Even to this day, the Roero folklore lives on about witchcraft lurking behind its dramatic contours and obscure woods—but these stories only add to the region’s allure and charm. Actually today Roero winemakers are some of the most astute and motivated in Piedmont. While the white Arneis has attracted global attention for some time, now Roero Nebbiolo wines (elevated to the same DOCG status as Barolo and Barbaresco) are making a name for themselves. Keep an eye on any labeled with the vineyard, Valmaggiore, as Barolo producers have been investing here for years. If you’re looking for hidden gems, this is your region!
Yielding a dry and subtly scented wine, Arneis is the star white grape of Piedmont. While it once risked extinction, lost in the shadow of the regions' star red varieties, Nebbiolo, Barbera and Dolcetto, the grape experienced an explosion in popularity in the 1980s due to growing local demand for white wine. Barolo and Barbaresco producers finally recognized the gold mine of superb Arneis vines that had been growing for decades in Roero, merely kilometers away across the Tanaro River.
This low-yielding variety ripens in the second half of September and its wine is typically fermented in stainless steel only in order to preserve its fresh acidity.
In the Glass
Full of ripe white peach, green apple, raw almond and savory notes on the palate, the wine naturally often smells of vanilla and white flowers, making it a fantastic summer sipper, porch wine and in Piedmont, apertivo wine.

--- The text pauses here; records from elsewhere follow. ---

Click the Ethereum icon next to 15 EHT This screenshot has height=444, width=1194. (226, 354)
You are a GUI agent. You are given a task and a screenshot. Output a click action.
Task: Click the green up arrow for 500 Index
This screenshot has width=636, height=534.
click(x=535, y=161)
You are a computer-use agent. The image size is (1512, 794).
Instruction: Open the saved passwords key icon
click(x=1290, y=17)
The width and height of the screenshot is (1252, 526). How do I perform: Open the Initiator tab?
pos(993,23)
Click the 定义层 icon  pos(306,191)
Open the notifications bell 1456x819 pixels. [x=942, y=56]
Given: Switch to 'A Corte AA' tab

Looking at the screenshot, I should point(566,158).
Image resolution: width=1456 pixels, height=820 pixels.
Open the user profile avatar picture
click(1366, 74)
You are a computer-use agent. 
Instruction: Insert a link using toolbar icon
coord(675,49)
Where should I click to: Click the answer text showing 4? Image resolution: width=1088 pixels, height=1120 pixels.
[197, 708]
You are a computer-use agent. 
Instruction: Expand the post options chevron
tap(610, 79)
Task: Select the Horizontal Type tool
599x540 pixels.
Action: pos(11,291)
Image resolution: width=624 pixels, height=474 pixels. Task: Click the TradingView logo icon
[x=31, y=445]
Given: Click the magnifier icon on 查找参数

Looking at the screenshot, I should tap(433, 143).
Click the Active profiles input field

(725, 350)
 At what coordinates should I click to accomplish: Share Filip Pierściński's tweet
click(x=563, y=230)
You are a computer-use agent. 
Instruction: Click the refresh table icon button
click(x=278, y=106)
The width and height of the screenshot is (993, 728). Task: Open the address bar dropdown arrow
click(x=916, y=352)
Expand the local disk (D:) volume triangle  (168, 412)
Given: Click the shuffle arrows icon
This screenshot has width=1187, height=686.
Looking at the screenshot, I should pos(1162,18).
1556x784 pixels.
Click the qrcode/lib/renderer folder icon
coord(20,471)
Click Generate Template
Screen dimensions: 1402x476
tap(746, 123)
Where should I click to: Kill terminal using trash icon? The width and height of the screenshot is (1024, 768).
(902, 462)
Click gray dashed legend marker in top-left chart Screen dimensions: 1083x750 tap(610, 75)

There is no shortage of quaffable, light and young Arneis poured by the glass locally in every Piemontese bar, café, and restaurant. It pairs perfectly with light soft, fresh cheeses, prosciutto, flaky white fish, herb-laden fritatta and pesto.
A few key Roero producers are also focusing on exploring the ageability of high quality Arneis. It isn’t grown anywhere else in Italy but to a very limited extent, producers in California, Oregon, Australia and New Zealand are growing this grape and the results are promising.